Short exercise — Recast the lines as a JSON list of strings, from the line that contains "Where should I click to: Select" through the last line, with one string per line and blank lines omitted.

Provided records —
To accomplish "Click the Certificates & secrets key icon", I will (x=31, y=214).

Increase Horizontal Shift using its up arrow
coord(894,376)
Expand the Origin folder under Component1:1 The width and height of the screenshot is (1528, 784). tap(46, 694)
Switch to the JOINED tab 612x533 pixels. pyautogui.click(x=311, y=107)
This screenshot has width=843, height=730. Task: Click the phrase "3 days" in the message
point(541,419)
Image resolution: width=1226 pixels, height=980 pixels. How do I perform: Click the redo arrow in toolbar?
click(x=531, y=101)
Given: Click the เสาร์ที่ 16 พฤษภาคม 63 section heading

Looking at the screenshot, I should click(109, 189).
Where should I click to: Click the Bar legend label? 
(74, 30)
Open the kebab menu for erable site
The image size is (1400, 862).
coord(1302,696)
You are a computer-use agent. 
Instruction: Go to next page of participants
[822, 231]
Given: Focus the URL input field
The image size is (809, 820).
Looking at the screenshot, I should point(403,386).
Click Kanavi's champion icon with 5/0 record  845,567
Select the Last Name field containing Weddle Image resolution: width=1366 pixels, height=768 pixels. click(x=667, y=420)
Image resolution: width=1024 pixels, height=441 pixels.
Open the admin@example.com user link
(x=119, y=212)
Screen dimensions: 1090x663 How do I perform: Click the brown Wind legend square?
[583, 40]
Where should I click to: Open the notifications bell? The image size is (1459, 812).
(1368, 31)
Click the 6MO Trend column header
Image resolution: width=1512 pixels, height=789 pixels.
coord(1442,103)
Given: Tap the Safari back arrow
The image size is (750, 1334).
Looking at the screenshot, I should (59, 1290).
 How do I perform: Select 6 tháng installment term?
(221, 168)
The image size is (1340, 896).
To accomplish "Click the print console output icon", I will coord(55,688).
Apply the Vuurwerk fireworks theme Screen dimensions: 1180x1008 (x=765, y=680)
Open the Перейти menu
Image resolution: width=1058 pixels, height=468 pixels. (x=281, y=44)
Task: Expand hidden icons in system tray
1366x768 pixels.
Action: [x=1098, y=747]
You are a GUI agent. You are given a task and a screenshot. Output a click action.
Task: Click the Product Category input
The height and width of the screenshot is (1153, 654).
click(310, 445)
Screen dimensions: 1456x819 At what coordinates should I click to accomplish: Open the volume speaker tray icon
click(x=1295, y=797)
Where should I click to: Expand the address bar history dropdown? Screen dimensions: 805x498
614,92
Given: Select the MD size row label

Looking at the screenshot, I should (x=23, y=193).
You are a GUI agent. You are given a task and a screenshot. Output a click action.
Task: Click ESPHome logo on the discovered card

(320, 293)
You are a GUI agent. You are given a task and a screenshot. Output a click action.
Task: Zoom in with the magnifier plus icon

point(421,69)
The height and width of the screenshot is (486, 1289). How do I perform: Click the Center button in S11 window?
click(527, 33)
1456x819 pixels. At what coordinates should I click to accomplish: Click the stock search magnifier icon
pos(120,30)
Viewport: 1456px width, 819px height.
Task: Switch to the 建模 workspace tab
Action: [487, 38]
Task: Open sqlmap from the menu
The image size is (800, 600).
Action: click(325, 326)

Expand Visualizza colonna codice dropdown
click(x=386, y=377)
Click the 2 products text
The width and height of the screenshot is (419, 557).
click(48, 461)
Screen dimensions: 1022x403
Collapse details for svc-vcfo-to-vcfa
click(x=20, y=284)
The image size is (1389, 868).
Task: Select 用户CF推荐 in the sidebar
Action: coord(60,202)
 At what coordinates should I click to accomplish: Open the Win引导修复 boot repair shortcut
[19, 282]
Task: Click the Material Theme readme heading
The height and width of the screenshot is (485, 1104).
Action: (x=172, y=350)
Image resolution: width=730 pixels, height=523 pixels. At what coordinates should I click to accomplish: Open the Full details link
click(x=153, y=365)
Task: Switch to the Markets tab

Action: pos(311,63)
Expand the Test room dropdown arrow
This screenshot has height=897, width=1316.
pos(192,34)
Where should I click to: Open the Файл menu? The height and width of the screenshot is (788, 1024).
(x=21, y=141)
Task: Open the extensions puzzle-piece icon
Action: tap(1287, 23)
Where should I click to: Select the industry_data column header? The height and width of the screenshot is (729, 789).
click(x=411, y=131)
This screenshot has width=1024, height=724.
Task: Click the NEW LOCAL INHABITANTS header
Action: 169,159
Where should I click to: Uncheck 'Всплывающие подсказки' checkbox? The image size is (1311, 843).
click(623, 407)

Reply to the exercise —
[
  "Where should I click to: Select the industry_data column header? The height and width of the screenshot is (729, 789).",
  "click(x=411, y=131)",
  "This screenshot has width=1024, height=724.",
  "Task: Click the NEW LOCAL INHABITANTS header",
  "Action: 169,159",
  "Where should I click to: Uncheck 'Всплывающие подсказки' checkbox? The image size is (1311, 843).",
  "click(623, 407)"
]